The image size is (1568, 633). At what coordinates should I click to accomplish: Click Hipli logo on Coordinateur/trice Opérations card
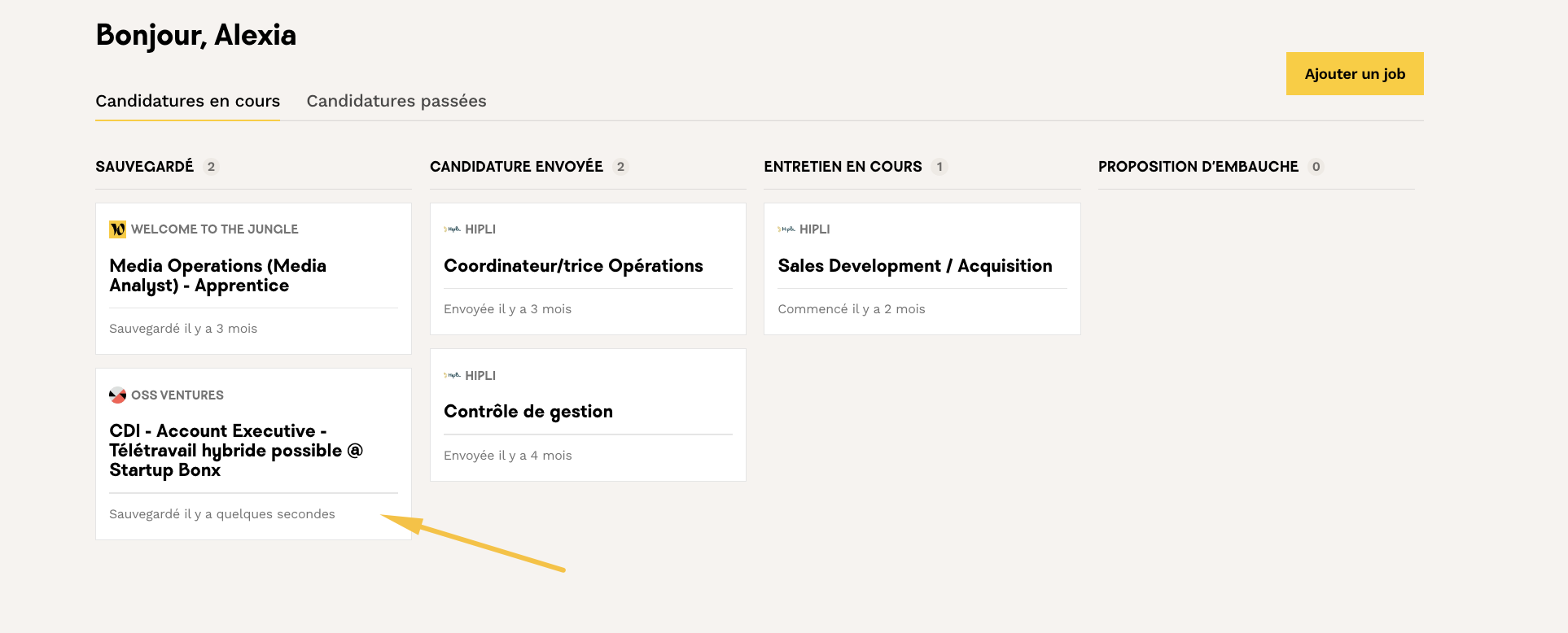[x=452, y=229]
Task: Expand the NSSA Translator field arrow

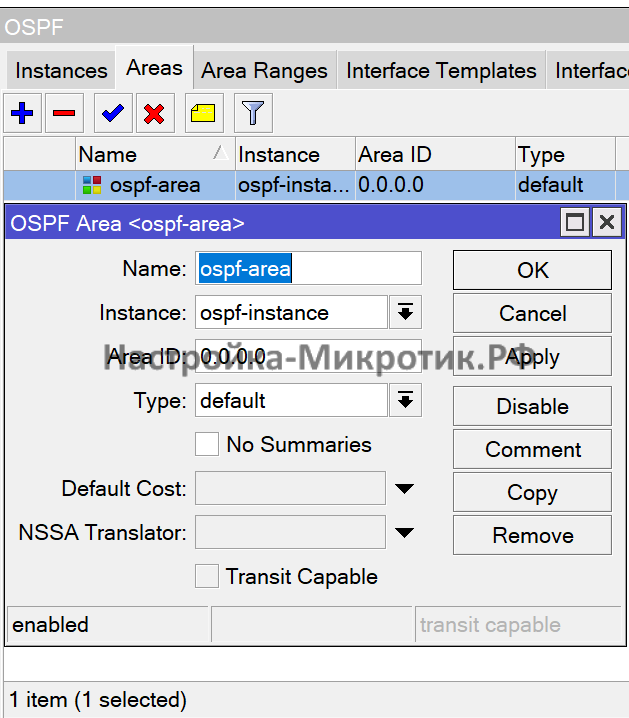Action: [404, 533]
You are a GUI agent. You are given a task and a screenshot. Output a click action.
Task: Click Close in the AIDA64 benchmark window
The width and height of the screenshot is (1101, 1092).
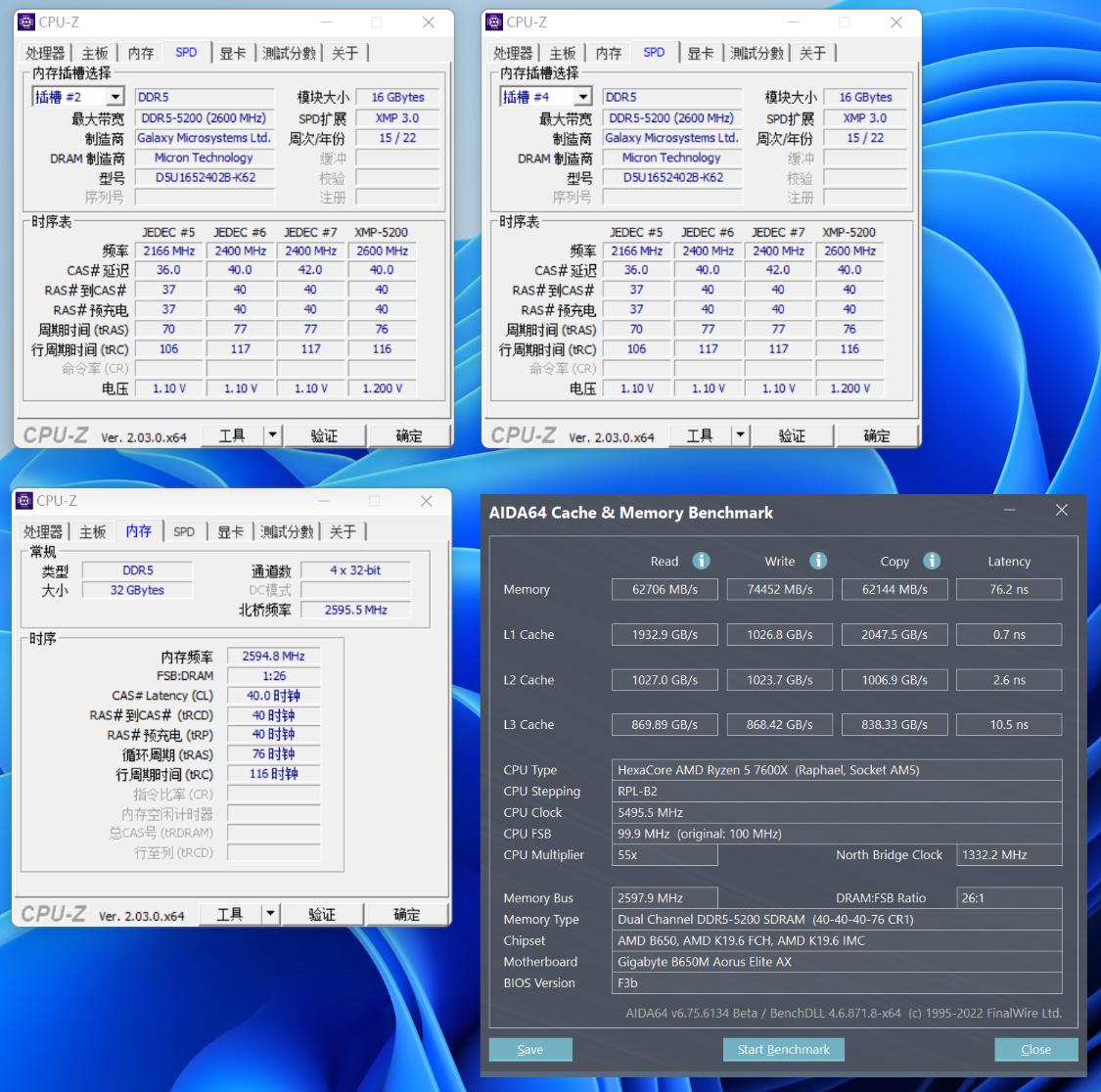coord(1035,1049)
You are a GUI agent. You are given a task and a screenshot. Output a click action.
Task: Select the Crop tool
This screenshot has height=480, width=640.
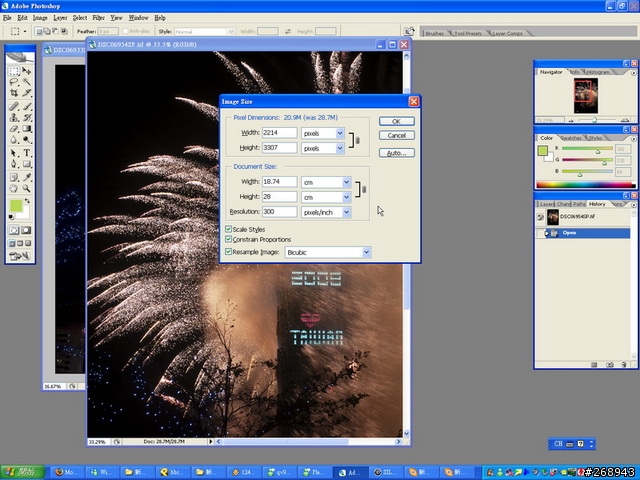(x=14, y=93)
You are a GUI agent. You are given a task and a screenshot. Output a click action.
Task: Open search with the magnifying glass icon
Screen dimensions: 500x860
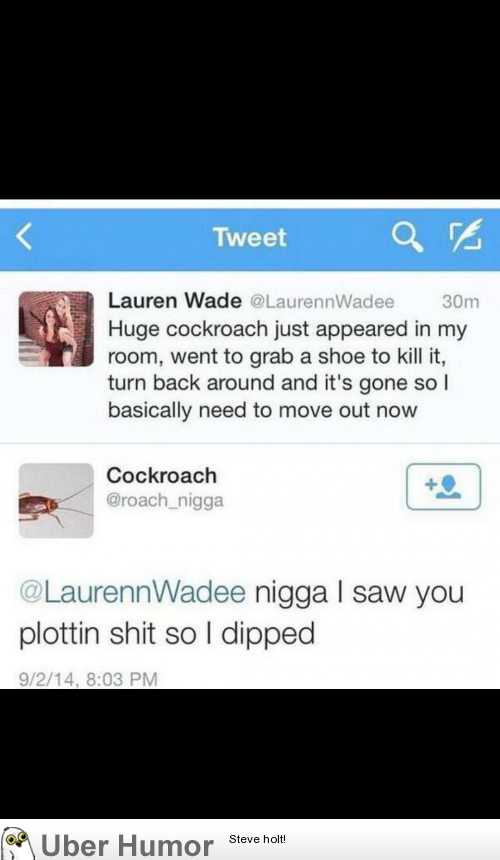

##############################

TASK BRIEF
Output every record exactly, minus the pictures.

ANSWER SECTION
The image size is (1568, 633). At what coordinates should I click to accomplish: Click Hipli logo on Coordinateur/trice Opérations card
[x=452, y=229]
Task: Expand the NSSA Translator field arrow

Action: [404, 533]
You are a GUI agent. You are given a task and a screenshot. Output a click action.
Task: Click Close in the AIDA64 benchmark window
The width and height of the screenshot is (1101, 1092).
coord(1035,1049)
You are a GUI agent. You are given a task and a screenshot. Output a click action.
Task: Select the Crop tool
This screenshot has height=480, width=640.
(x=14, y=93)
You are a GUI agent. You are given a task and a screenshot. Output a click action.
Task: Open search with the magnifying glass icon
Screen dimensions: 500x860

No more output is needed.